Goal of the exercise
Without including any pictures, retype exactly the lines from the top of the records through the line containing "This screenshot has width=537, height=474.", that final line included.

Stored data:
####################

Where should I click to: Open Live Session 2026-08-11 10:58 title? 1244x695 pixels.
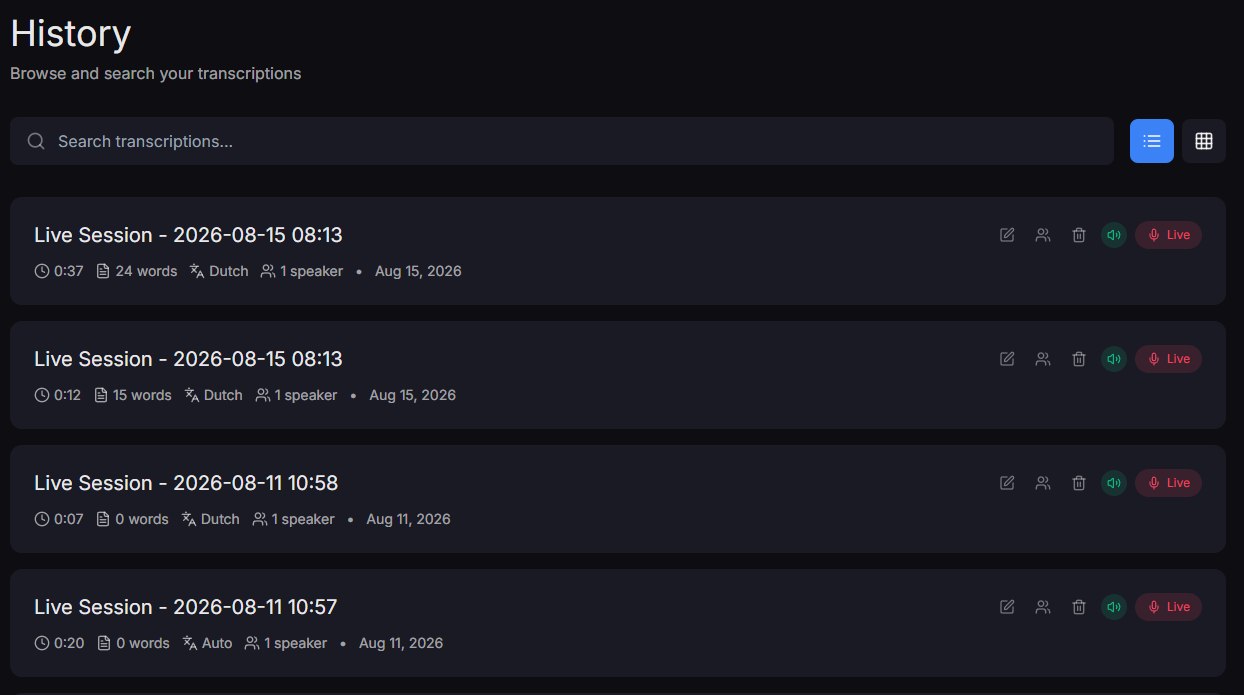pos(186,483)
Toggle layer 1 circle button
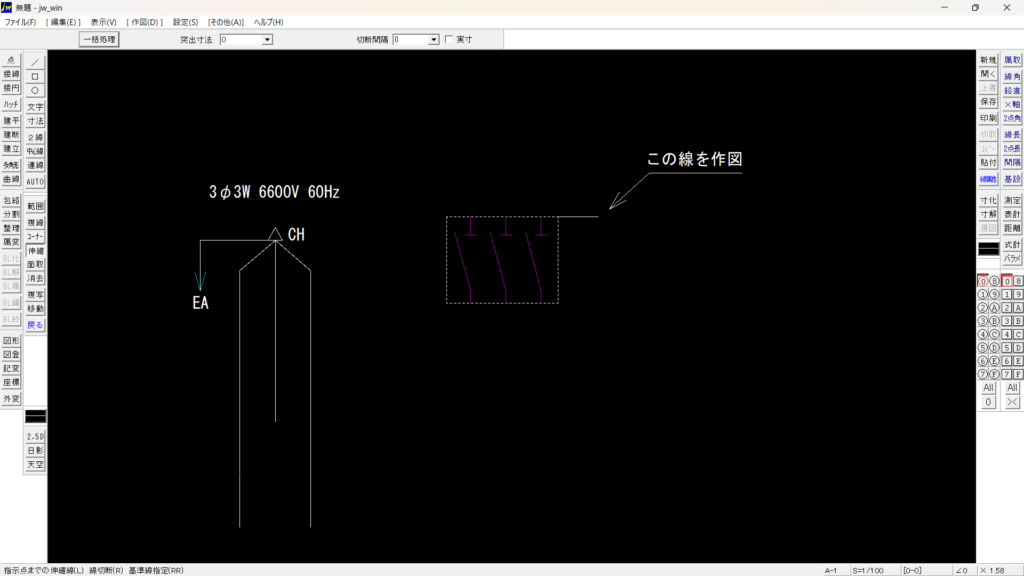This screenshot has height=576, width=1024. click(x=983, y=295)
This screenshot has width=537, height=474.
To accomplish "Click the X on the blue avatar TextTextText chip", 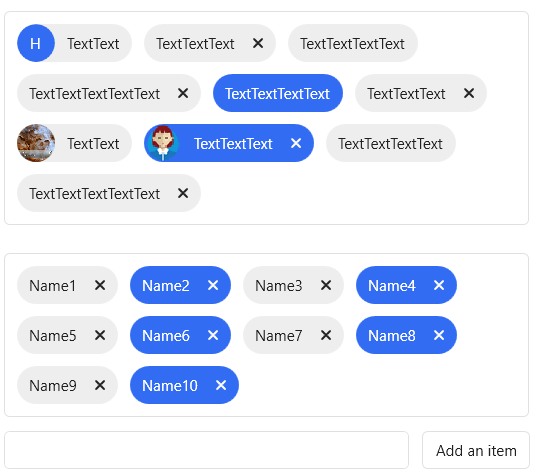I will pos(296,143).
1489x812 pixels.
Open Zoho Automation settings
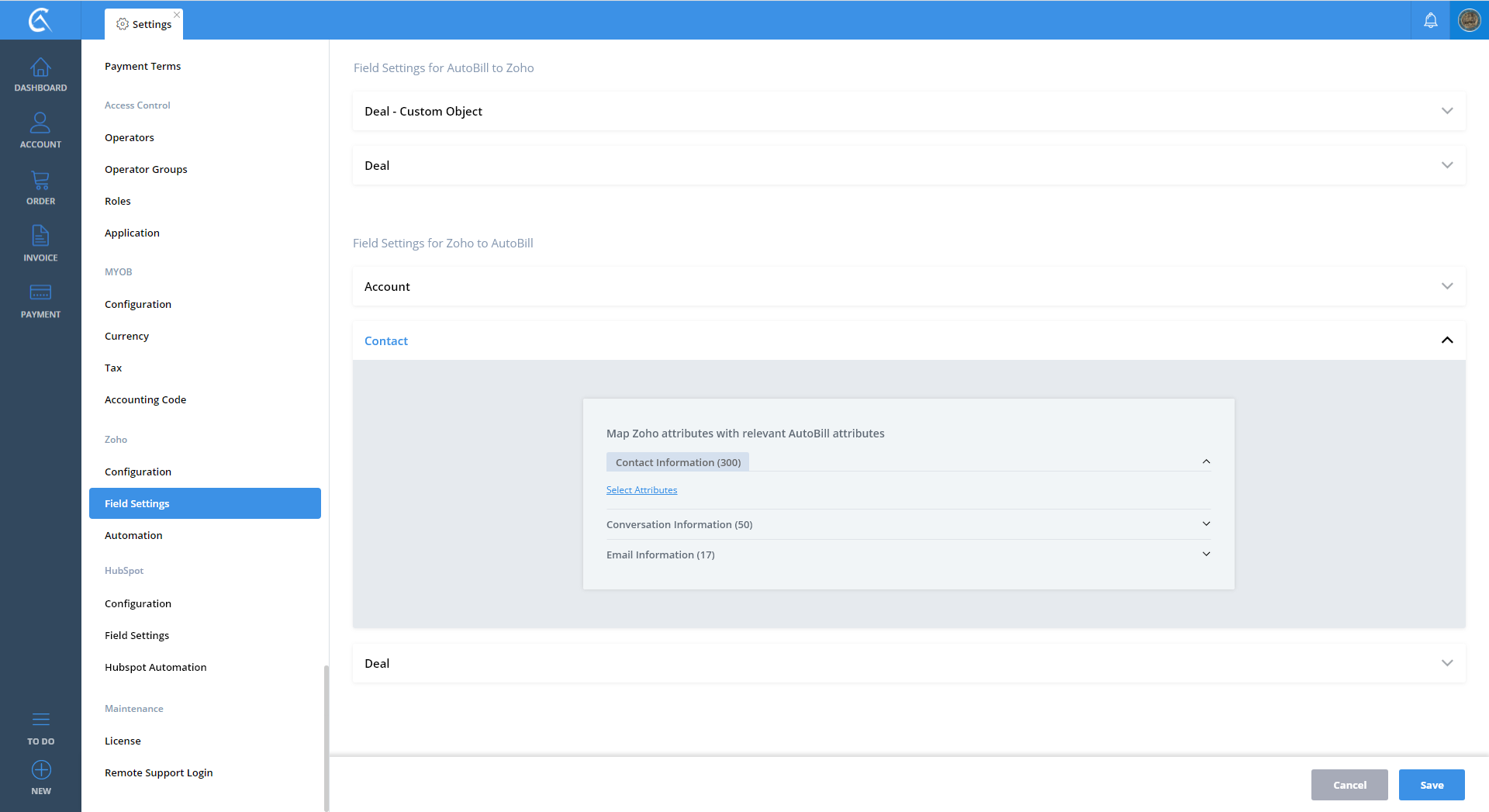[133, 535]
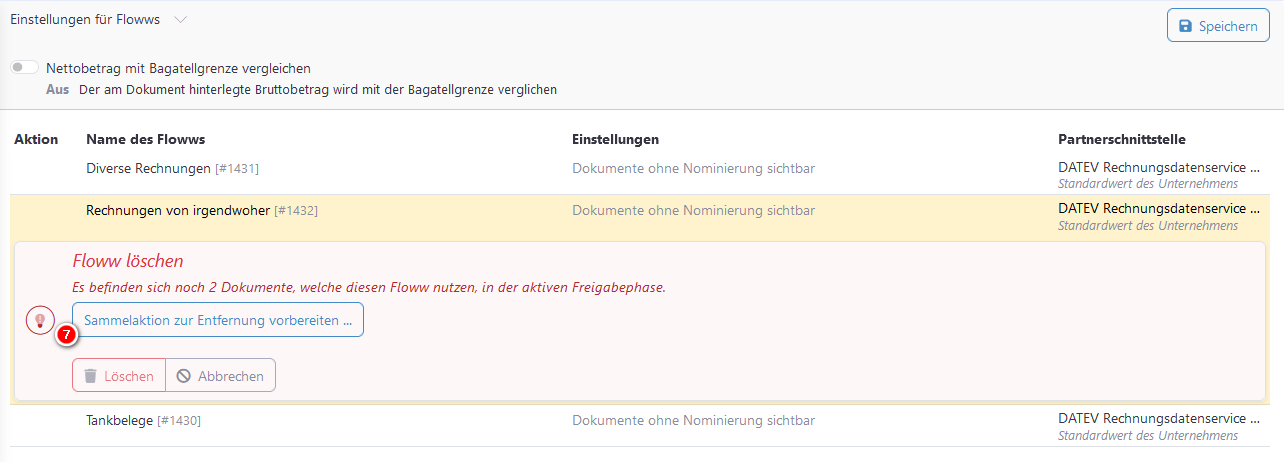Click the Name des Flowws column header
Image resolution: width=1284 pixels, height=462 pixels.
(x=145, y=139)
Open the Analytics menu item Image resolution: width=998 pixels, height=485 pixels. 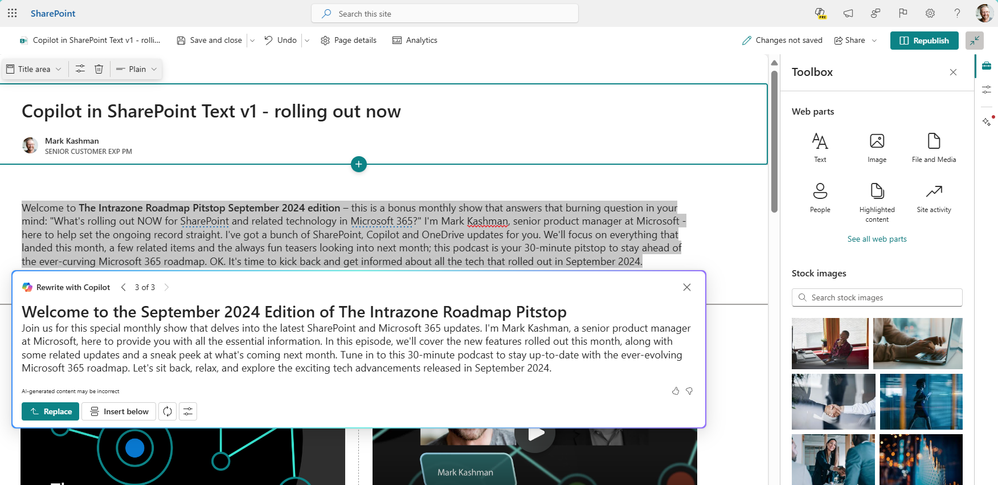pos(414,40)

####################

Final answer
Where should I click to: Open Live Session 2026-08-11 10:58 title? 1244x695 pixels.
pos(186,483)
Toggle layer 1 circle button
This screenshot has height=576, width=1024. click(x=983, y=295)
This screenshot has width=537, height=474.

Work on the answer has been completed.